### ITEMS:
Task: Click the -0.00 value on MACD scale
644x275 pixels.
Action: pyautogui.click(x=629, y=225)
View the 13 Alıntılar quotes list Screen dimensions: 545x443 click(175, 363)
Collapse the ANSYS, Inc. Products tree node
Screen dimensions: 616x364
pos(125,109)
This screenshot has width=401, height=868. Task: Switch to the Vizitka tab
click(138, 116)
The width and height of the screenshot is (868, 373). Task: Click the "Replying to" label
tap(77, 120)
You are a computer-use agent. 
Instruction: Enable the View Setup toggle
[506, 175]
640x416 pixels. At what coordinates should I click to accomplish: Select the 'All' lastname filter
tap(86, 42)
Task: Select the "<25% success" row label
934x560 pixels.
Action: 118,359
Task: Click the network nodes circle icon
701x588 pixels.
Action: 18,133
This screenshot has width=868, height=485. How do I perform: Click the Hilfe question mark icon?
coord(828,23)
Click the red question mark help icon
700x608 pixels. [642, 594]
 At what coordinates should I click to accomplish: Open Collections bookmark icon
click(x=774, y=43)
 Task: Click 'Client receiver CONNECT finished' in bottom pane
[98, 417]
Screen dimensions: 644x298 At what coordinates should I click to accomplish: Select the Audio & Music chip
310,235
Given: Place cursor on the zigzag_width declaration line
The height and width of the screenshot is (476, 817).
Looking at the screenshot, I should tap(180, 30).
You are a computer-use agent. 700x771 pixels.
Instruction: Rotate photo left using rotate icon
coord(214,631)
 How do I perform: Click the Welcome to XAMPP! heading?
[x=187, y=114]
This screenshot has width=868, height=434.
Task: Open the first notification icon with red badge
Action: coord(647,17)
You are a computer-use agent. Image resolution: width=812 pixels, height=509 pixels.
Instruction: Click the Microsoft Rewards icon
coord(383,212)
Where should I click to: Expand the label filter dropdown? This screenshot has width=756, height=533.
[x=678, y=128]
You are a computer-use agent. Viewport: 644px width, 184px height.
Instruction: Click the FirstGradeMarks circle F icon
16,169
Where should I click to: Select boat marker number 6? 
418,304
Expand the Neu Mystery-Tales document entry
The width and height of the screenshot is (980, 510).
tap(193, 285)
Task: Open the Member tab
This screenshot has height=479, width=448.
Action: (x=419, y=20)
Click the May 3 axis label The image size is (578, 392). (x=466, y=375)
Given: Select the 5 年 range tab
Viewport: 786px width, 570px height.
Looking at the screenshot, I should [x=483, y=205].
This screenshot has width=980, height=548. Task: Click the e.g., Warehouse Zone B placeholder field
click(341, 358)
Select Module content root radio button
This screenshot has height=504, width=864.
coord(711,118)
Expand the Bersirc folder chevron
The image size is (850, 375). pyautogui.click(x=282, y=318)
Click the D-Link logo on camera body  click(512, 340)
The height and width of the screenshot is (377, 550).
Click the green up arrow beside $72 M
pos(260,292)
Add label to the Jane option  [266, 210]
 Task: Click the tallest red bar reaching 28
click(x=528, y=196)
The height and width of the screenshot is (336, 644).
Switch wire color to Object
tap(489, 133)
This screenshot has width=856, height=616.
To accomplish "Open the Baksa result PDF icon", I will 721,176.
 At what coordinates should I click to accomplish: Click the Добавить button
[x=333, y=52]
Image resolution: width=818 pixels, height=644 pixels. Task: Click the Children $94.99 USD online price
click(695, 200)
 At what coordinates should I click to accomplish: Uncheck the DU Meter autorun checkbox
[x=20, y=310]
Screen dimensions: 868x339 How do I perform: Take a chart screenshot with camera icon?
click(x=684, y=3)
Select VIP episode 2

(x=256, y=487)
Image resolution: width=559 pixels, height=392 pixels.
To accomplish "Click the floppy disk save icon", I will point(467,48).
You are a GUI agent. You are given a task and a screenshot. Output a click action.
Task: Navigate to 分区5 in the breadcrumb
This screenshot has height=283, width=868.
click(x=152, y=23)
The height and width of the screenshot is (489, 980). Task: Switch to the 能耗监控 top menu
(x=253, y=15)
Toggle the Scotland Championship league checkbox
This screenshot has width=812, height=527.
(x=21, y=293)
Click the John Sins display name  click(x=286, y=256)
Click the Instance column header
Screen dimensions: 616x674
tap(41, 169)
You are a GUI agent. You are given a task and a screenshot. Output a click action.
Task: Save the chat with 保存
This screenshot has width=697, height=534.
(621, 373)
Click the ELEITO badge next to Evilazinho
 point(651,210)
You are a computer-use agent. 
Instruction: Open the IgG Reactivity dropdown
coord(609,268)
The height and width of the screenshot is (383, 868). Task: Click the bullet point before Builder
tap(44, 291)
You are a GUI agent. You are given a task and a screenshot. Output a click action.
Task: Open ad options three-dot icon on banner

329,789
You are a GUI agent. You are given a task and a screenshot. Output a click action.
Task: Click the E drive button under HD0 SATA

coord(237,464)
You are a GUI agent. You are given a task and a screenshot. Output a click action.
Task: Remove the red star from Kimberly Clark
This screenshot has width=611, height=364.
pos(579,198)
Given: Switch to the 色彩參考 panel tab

### TASK DESCRIPTION:
Copy all of the records above word for word, keeping every line in the same order.

### RESPONSE TO THIS EXERCISE:
Task: Click the -0.00 value on MACD scale
644x275 pixels.
Action: pyautogui.click(x=629, y=225)
View the 13 Alıntılar quotes list Screen dimensions: 545x443 click(175, 363)
Collapse the ANSYS, Inc. Products tree node
Screen dimensions: 616x364
pos(125,109)
This screenshot has width=401, height=868. Task: Switch to the Vizitka tab
click(138, 116)
The width and height of the screenshot is (868, 373). Task: Click the "Replying to" label
tap(77, 120)
You are a computer-use agent. 
Instruction: Enable the View Setup toggle
[506, 175]
640x416 pixels. At what coordinates should I click to accomplish: Select the 'All' lastname filter
tap(86, 42)
Task: Select the "<25% success" row label
934x560 pixels.
Action: 118,359
Task: Click the network nodes circle icon
701x588 pixels.
Action: 18,133
This screenshot has width=868, height=485. How do I perform: Click the Hilfe question mark icon?
coord(828,23)
Click the red question mark help icon
700x608 pixels. [642, 594]
 At what coordinates should I click to accomplish: Open Collections bookmark icon
click(x=774, y=43)
 Task: Click 'Client receiver CONNECT finished' in bottom pane
[98, 417]
Screen dimensions: 644x298 At what coordinates should I click to accomplish: Select the Audio & Music chip
310,235
Given: Place cursor on the zigzag_width declaration line
The height and width of the screenshot is (476, 817).
Looking at the screenshot, I should tap(180, 30).
You are a computer-use agent. 700x771 pixels.
Instruction: Rotate photo left using rotate icon
coord(214,631)
 How do I perform: Click the Welcome to XAMPP! heading?
[x=187, y=114]
This screenshot has width=868, height=434.
Task: Open the first notification icon with red badge
Action: coord(647,17)
You are a computer-use agent. Image resolution: width=812 pixels, height=509 pixels.
Instruction: Click the Microsoft Rewards icon
coord(383,212)
Where should I click to: Expand the label filter dropdown? This screenshot has width=756, height=533.
[x=678, y=128]
You are a computer-use agent. Viewport: 644px width, 184px height.
Instruction: Click the FirstGradeMarks circle F icon
16,169
Where should I click to: Select boat marker number 6? 
418,304
Expand the Neu Mystery-Tales document entry
The width and height of the screenshot is (980, 510).
tap(193, 285)
Task: Open the Member tab
This screenshot has height=479, width=448.
Action: (x=419, y=20)
Click the May 3 axis label The image size is (578, 392). (x=466, y=375)
Given: Select the 5 年 range tab
Viewport: 786px width, 570px height.
Looking at the screenshot, I should [x=483, y=205].
This screenshot has width=980, height=548. Task: Click the e.g., Warehouse Zone B placeholder field
click(341, 358)
Select Module content root radio button
This screenshot has height=504, width=864.
coord(711,118)
Expand the Bersirc folder chevron
The image size is (850, 375). pyautogui.click(x=282, y=318)
Click the D-Link logo on camera body  click(512, 340)
The height and width of the screenshot is (377, 550).
Click the green up arrow beside $72 M
pos(260,292)
Add label to the Jane option  [266, 210]
 Task: Click the tallest red bar reaching 28
click(x=528, y=196)
The height and width of the screenshot is (336, 644).
Switch wire color to Object
tap(489, 133)
This screenshot has width=856, height=616.
To accomplish "Open the Baksa result PDF icon", I will 721,176.
 At what coordinates should I click to accomplish: Click the Добавить button
[x=333, y=52]
Image resolution: width=818 pixels, height=644 pixels. Task: Click the Children $94.99 USD online price
click(695, 200)
 At what coordinates should I click to accomplish: Uncheck the DU Meter autorun checkbox
[x=20, y=310]
Screen dimensions: 868x339 How do I perform: Take a chart screenshot with camera icon?
click(x=684, y=3)
Select VIP episode 2

(x=256, y=487)
Image resolution: width=559 pixels, height=392 pixels.
To accomplish "Click the floppy disk save icon", I will point(467,48).
You are a GUI agent. You are given a task and a screenshot. Output a click action.
Task: Navigate to 分区5 in the breadcrumb
This screenshot has height=283, width=868.
click(x=152, y=23)
The height and width of the screenshot is (489, 980). Task: Switch to the 能耗监控 top menu
(x=253, y=15)
Toggle the Scotland Championship league checkbox
This screenshot has width=812, height=527.
(x=21, y=293)
Click the John Sins display name  click(x=286, y=256)
Click the Instance column header
Screen dimensions: 616x674
tap(41, 169)
You are a GUI agent. You are given a task and a screenshot. Output a click action.
Task: Save the chat with 保存
This screenshot has width=697, height=534.
(621, 373)
Click the ELEITO badge next to Evilazinho
 point(651,210)
You are a computer-use agent. 
Instruction: Open the IgG Reactivity dropdown
coord(609,268)
The height and width of the screenshot is (383, 868). Task: Click the bullet point before Builder
tap(44, 291)
You are a GUI agent. You are given a task and a screenshot. Output a click action.
Task: Open ad options three-dot icon on banner

329,789
You are a GUI agent. You are given a task and a screenshot. Output a click action.
Task: Click the E drive button under HD0 SATA

coord(237,464)
You are a GUI agent. You are given a task and a screenshot. Output a click action.
Task: Remove the red star from Kimberly Clark
This screenshot has width=611, height=364.
pos(579,198)
Given: Switch to the 色彩參考 panel tab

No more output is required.